Detailed date in cursor pos on pyplot charts


Let's say there's a time series that I want to plot in matplotlib:

dates = pd.date_range(start='2011-01-01', end='2012-01-01')
s = pd.Series(np.random.rand(1, len(dates))[0], index=dates)

The GUI backends in matplotlib have this nice feature that they show the cursor coordinates in the window. When I plot pandas series using its plot() method like this:

fig = plt.figure()
s.plot()
fig.show()

the cursor's x coords are shown in full yyyy-mm-dd at the bottom of the window as you can see on pic 1.

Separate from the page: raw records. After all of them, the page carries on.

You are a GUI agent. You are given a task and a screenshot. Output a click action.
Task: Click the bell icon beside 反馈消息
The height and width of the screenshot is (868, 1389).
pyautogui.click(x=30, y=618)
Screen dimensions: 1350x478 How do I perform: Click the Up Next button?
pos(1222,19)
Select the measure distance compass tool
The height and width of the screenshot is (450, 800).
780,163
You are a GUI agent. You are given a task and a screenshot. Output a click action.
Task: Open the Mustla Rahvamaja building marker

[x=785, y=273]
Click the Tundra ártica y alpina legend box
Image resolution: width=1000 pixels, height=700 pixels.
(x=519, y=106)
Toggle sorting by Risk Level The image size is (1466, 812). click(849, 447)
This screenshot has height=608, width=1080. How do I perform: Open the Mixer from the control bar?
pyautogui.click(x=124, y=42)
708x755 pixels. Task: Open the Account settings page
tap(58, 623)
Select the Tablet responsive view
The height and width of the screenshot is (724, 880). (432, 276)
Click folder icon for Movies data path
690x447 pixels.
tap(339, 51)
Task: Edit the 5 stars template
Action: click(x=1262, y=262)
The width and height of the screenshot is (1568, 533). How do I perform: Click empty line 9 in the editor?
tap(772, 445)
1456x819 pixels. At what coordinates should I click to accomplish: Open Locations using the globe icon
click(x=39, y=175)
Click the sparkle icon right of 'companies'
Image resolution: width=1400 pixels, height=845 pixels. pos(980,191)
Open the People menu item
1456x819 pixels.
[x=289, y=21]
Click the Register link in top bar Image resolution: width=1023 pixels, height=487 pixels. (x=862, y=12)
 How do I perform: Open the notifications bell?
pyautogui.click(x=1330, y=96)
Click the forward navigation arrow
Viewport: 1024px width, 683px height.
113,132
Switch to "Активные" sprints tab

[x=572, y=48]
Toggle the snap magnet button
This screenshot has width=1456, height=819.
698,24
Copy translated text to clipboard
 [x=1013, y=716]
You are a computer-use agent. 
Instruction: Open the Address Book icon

Series s plotted with s.plot()

However when I plot the same series s with pyplot:

fig = plt.figure()
plt.plot(s.index, s.values)
fig.show()

full dates are only shown when I zoom in and in the default view I can only see Mon-yyyy (see pic 2) and I would see just the year if the series were longer.

Series s plotted with plt.plot()

In my project there are functions for drawing complex, multi-series graphs from time series data using plt.plot(), so when I view the results in GUI I only see the full dates in the close-ups. I'm using ipython3 v. 4.0 and I'm mostly working with the MacOSX backend, but I tried TK, Qt and GTK backends on Linux with no difference in the behavior.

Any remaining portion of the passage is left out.